* TASK DESCRIPTION *
Render the listing lines as a JSON list of strings, one string per line and blank lines omitted, beginning at the line that contains "Screen dimensions: 469x192" and stopping after the line that contains "pyautogui.click(x=67, y=119)".

* RECORDED INFORMATION *
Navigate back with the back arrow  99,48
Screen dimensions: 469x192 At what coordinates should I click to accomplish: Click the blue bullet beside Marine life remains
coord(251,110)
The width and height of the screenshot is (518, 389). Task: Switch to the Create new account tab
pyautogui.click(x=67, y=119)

==

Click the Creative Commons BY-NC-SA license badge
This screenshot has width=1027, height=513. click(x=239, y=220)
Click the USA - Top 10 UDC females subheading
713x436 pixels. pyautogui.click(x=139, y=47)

* * *

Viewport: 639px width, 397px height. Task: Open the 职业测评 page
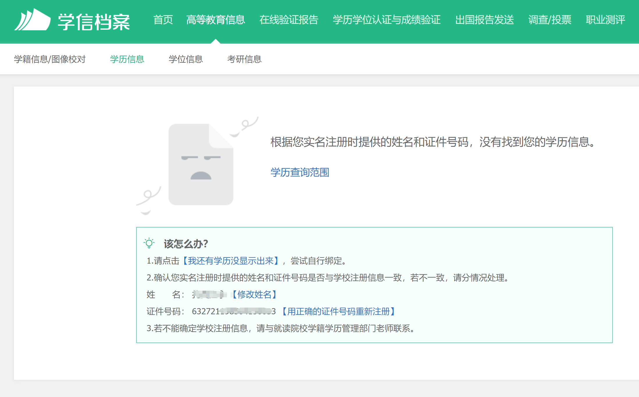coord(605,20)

* REPLY TO THE EXERCISE *
[
  "Screen dimensions: 469x192 At what coordinates should I click to accomplish: Click the blue bullet beside Marine life remains",
  "coord(251,110)",
  "The width and height of the screenshot is (518, 389). Task: Switch to the Create new account tab",
  "pyautogui.click(x=67, y=119)"
]